IF 2.9 Q2 RESPIRATORY SYSTEM Pub Date : 2024-04-01 Epub Date: 2024-01-16 DOI: 10.4046/trd.2023.0068
Tae Hoon Kim, I Re Heo, Na Young Kim, Joo Hun Park, Hee-Young Yoon, Ji Ye Jung, Seung Won Ra, Ki-Suck Jung, Kwang Ha Yoo, Ho Cheol Kim

Background: Exercise capacity is associated with lung function decline in chronic obstructive pulmonary disease (COPD) patients, but a discrepancy between exercise capacity and airflow limitation exists.
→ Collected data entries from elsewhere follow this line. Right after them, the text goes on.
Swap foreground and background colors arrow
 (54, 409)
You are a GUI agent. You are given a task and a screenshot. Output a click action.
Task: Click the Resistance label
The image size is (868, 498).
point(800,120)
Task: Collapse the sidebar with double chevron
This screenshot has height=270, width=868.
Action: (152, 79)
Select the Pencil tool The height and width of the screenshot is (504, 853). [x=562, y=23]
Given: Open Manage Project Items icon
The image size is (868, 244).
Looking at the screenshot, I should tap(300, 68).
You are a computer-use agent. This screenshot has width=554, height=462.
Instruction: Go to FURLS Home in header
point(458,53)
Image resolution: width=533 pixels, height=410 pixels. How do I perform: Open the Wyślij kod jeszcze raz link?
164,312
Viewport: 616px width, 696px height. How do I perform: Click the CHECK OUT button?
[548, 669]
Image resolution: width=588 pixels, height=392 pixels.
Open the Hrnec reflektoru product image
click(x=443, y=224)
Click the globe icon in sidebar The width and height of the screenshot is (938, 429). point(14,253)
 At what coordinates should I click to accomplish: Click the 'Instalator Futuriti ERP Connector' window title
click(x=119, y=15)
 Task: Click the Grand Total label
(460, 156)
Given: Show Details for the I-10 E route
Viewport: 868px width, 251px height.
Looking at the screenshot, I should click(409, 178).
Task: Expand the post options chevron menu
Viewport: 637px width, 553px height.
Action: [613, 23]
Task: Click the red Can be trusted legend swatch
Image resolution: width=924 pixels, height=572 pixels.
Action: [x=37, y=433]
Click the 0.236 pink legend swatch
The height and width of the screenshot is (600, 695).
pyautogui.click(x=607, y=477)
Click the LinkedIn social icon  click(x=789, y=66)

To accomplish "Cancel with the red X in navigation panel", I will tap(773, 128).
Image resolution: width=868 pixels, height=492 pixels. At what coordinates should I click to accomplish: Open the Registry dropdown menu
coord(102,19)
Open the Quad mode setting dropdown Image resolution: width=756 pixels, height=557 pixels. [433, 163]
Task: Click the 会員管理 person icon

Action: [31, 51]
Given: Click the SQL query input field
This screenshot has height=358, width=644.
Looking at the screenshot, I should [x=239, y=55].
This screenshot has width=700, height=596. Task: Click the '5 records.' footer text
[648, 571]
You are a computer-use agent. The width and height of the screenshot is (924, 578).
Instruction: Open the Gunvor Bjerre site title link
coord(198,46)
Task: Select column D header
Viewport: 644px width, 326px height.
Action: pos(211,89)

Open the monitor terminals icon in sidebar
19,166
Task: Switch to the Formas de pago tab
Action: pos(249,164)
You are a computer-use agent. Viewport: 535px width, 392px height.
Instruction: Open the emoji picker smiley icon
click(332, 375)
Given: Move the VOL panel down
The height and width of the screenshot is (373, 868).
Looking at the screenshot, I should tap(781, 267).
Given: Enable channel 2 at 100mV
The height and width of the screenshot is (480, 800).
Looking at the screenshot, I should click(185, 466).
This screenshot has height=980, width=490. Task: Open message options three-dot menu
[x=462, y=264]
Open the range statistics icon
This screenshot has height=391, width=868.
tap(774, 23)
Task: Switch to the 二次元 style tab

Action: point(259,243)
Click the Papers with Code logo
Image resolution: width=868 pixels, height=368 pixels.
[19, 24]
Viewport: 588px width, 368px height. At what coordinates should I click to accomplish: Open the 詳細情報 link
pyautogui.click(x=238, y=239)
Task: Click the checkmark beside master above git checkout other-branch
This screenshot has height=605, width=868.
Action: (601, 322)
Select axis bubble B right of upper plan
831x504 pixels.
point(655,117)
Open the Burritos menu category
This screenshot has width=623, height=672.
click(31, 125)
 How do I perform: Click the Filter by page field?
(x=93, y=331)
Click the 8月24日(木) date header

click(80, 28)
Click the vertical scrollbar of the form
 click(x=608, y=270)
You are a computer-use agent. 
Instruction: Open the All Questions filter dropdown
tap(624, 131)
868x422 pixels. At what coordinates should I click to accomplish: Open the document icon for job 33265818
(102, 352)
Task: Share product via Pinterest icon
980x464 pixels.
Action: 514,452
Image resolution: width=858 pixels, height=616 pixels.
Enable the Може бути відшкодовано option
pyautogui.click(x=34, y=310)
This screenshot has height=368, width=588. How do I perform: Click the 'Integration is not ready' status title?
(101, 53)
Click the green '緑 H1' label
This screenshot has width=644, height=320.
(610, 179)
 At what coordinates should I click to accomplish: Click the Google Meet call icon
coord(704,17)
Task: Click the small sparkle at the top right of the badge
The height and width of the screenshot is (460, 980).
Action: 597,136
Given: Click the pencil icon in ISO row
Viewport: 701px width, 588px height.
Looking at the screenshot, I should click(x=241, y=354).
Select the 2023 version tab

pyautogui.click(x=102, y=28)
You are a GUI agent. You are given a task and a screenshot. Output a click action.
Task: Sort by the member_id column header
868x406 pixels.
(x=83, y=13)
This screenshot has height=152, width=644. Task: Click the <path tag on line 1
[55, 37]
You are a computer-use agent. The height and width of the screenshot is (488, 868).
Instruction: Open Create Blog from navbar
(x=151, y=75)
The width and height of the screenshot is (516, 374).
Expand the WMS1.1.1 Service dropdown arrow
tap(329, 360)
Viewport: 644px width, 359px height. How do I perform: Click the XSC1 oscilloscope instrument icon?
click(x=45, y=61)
This study aimed to explore factors contributing to this discrepancy in COPD patients.

Methods: Data for this prospective study were obtained from the Korean COPD Subgroup Study. The exercise capacity and airflow limitation were assessed using the 6-minute walk distance (6-MWD; m) and forced expiratory volume in 1 second (FEV1). Participants were divided into four groups: FEV1 >50%+6-MWD >350, FEV1 >50%+6- MWD ≤350, FEV1 ≤50%+6-MWD >350, and FEV1 ≤50%+6-MWD ≤350 and their clinical characteristics were compared.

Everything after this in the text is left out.